B. Background of the Invention
A typical computer disk drive media platter used for data storage is shown in FIG. 1. Platter 100 contains embedded servo fields S1-S4 that extend radially from aperture 102. In a typical disk, there may be 60-80 servo fields, or more. The servos do not have to be aligned. Platter 100 also includes annular zones Z1 and Z2. Zone Z1 is defined by aperture 102 and circumference 104. Zone Z2 is defined by circumferences 104 and 106. In a typical disk there may be many more zones. Typically, each zone contains multiple tracks, and each track is divided into multiple sectors. As shown in FIG. 1, zone Z1 and Z2 each include one track. The track of zone Z1 is divided into sectors 1-6. The track of zone Z2 is divided into sectors 1-11.

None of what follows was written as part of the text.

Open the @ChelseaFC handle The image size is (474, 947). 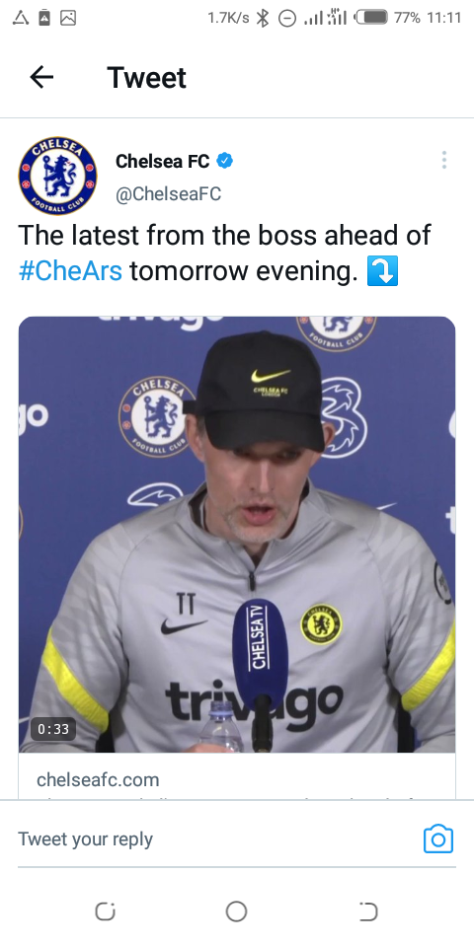pyautogui.click(x=168, y=194)
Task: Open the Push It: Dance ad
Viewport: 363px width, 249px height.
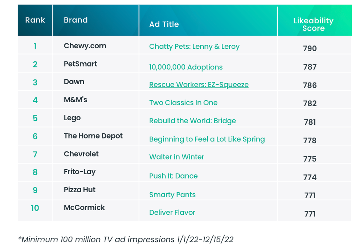Action: [x=174, y=176]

Servo fields S1-S4 are used to position the heads of the disk drive for read/write operations. The servo fields can contain data such as the specific servo field, the cylinder, and the track of the platter. Data are stored on platter 100 between servo fields S1-S4 in the various sectors. Occasionally a sector on platter 100 will be divided into one or more sector fragments by a servo field.
The data is recorded in a density defined as bits-per-inch (BPI). The BPI remains generally uniform over the entire area of platter 100. Tracks located radially farther from aperture 110 than other tracks will have a greater length. For example, the track of Zone Z2 has a larger radius as the track of Zone Z1 and therefore the track of Zone Z1 will have a greater length. Consequently, the track of Zone Z2 will be able to store more data than the track of Zone Z1.

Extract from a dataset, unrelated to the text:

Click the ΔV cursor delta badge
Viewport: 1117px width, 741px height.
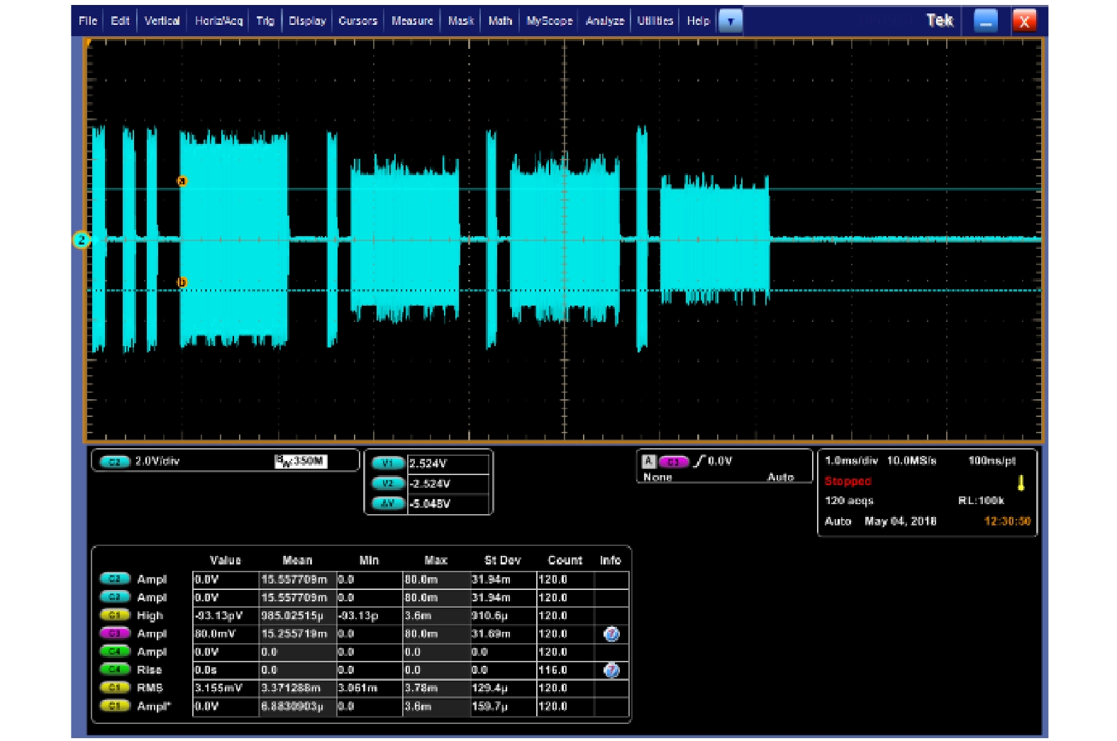point(387,503)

As the platter 100 rotates, clock pulses are provided to a disk controller by the read/write channel. The clock pulses generated by the disk controller clock are synchronized to the various fields on the platter 100. A servo pulse is typically generated during or at the end of a servo field. A sector pulse is generated at the beginning of each sector. An index pulse is generated once every platter revolution to coincide with the index field on the platter indicated by I in zones Z1 and Z2.
Each sector is identified by a physical sector address (PSA). Some disk drive systems store identification data within a header portion of each sector. This is referred to as a headered format. Other methods of data storage provide a headerless system, where the sector identification and format characteristics are stored in memory, rather than on the disk. This is referred to as a headerless format. FIG. 2 depicts a headerless sector divided into various fields.
The headerless format reduces the amount of overhead within each sector. That is, ID header fields, header CRC fields and the like, which decrease the amount of platter space available for data storage, are omitted. In its place, the headerless disk controller determines sector locations based on the servo fields, as shown in FIG. 1, in combination with address information stored in memory. The radially extending servo fields S1, S2, S3, S4 are equally spaced around the circumference of the disk 100. Even though the width between the servo fields increases as one proceeds from the inner most servo sector to an outermost servo sector, the time between the occurrence of each servo remains constant. That is, servos occur at regular intervals regardless of the radial distance at which the read head detects them. In addition, the number of servo sectors per track remains constant irrespective of the data track.
Typically, the headerless sector fields include a pad 202, which is a buffer zone that is written to the disk to ensure the magnetization of the disk medium, specifically, its magnitudes and frequency content, is within normal parameters. Following the pad 202 is a PLO field 204. The PLO field 204 includes bytes having a known pattern that facilitate clock recovery. The pattern of bytes is typically locked onto by a phase locked loop circuit in a disk controller for synchronization to the data stream from platter 100. An equalization field 206 typically follows the PLO field 204. SYNC field 208 includes a readily identifiable predetermined pattern to allow the disk controller to align to the beginning of data field 210. A second pad field 210 is included as a buffer at the end of the data field.
The disk controller obtains information regarding the locations of data sectors from a timing generator, often referred to as a servo timing generator. The servo timing generator typically provides pulses that coincide with the location of the beginning of a data sector--these are referred to as sector pulses. In a write operation, the disk controller responds to the occurrence of a sector pulse by initiating the transfer of data. A certain latency period exists before the controller can begin providing data. The latency may be due to the fact that the disk controller, or sequencer, is running off a clock that is not synchronized to the clock used to generate the sector pulses. In addition, the disk controller, sequencer, and/or associated circuitry may require one or more clock cycles to process the occurrence of a sector pulse. The latency period can cause gaps following a sector pulse, resulting in under utilization of the disk.